I clenched my jaw, knowing she was testing my resolve. The complete lack of sincerity in her voice and the cool glint in her eyes further solidified my decision. I wasn't going to allow her to flippantly brush it all under the rug, to pretend nothing had happened to get us to this point.

I straightened my shoulders, my steely gaze never wavering. "Yeah, you did. Just like you always do, but it's not enough this time. I'm done."

Her jaw dropped, and the flinch and subsequent scrunch of her eyebrows told me I'd thrown her a curveball.

"Done with what?"

"This. Us," I said, moving my hand between the two of us. "I'm done with the fights, the apologies that barely feel like they faze you, and the constant uncertainty I feel around you. I'm tired of working on something that isn't going anywhere." The more I talked, the better I felt. Free. As if the weight of two years worth of drudgery, fine tuning, and constant vigilance was finally being lifted.

"You can't be serious," she said emphatically. "We are not done. You don't mean that." Her voice was biting then soft, full of conviction and confusion, but I could tell the reality of what I was saying was sinking in.

"I am. I'm done, Vic. I can't do this anymore. I don't want to." I paused, and as if I needed to make my point even clearer, I looked her straight in the eye and said, "I'm moving out."

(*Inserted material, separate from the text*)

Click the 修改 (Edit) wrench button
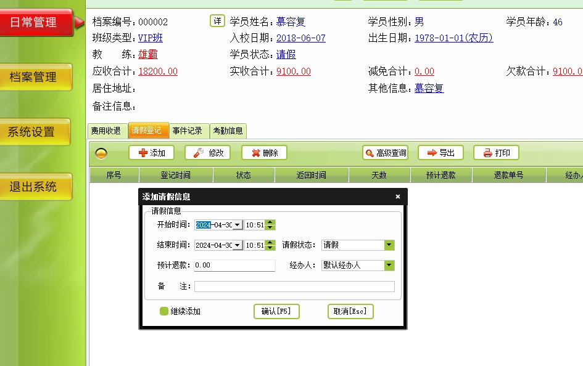 [208, 153]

Her silence and my mine was like the death knell sounding. Clear. Loud. Final.

Her mouth opened and closed, her eyes welled with tears, and her shoulders slumped. I felt like a dick for being so harsh. I knew it hadn't all been bad between us, but I couldn't change the way I felt – had been feeling for months – and I knew if she really examined what we had, she'd feel the same way, too.

I waited a second to see if she'd say anything else as she roughly swiped away the tears that had fallen, but she didn't. Her clear, blue eyes finally met mine, and the cool, vacant glare she was giving me made me feel… nothing.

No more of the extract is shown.